Contra la comunidad educativa (directivos, docentes, alumnos y familias) parece dirigida la decisión de cerrar las escuelas de AMBA. No es una decisión irracional. Pero sucede que esta vez se tomó contra lo consensuado con los implicados hasta ese mismo día, contra el parecer del Ministro de Educación de la Nación y las recomendaciones de la Ministra de Salud y con una justificación muy débil de la eficacia que podría tener. Si la excusa es ganar tiempo para conseguir más camas y vacunas (argumento que se usó para mantener la cuarentena durante siete meses), conviene redoblar los esfuerzos para reducir los focos indudables de contagio. En su discurso, el Presidente dijo: “el contagio no está en las fábricas, no está en los negocios…” y vaciló porque la sucesión lógica de esa enumeración era “no está en las escuelas”. La propuesta es de ordalía: el Presidente promete que las clases presenciales retornarán en diez días si se consiguen más camas. Pero como no hay relación causal entre una y otra cosa (correlación no es causalidad), es una condición de tan incierto cumplimiento que sería preferible ni formular la promesa. La reacción de esta comunidad fue también completamente negativa.

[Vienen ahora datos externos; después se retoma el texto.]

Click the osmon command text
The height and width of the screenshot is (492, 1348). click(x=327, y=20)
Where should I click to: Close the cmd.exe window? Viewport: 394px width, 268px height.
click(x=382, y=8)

Aunque quienes se movilizaron enseguida fueron colegios privados y grupos sociales aventajados, conviene salir al cruce de una interpretación del conflicto en términos de clase social, como la promovida por algunos sectores oficialistas. Los que conocemos las escuelas de zonas vulnerables sabemos que dentro del recinto se viven protocolos de distanciamiento que no se viven en otros espacios del barrio, que la escuela está siendo un ámbito de detección de sospechas de Covid-19 y que las burbujas sólo se rearman documentando el hisopado negativo. Los chicos pobres no tienen acceso a Internet para seguir las clases on line y, cuando los padres están trabajando, no cuentan con un Smartphone. Para las madres que trabajan es un gran problema tener a los chicos deambulando, sin hablar de las secuelas emocionales que tiene en los mismos chicos el alejamiento de su escuela. La escuela cumple una función de prevención y contención central, por lo que debería ser lo último en cerrarse, como todos estábamos de acuerdo hasta el minuto previo al infortunado discurso del Presidente.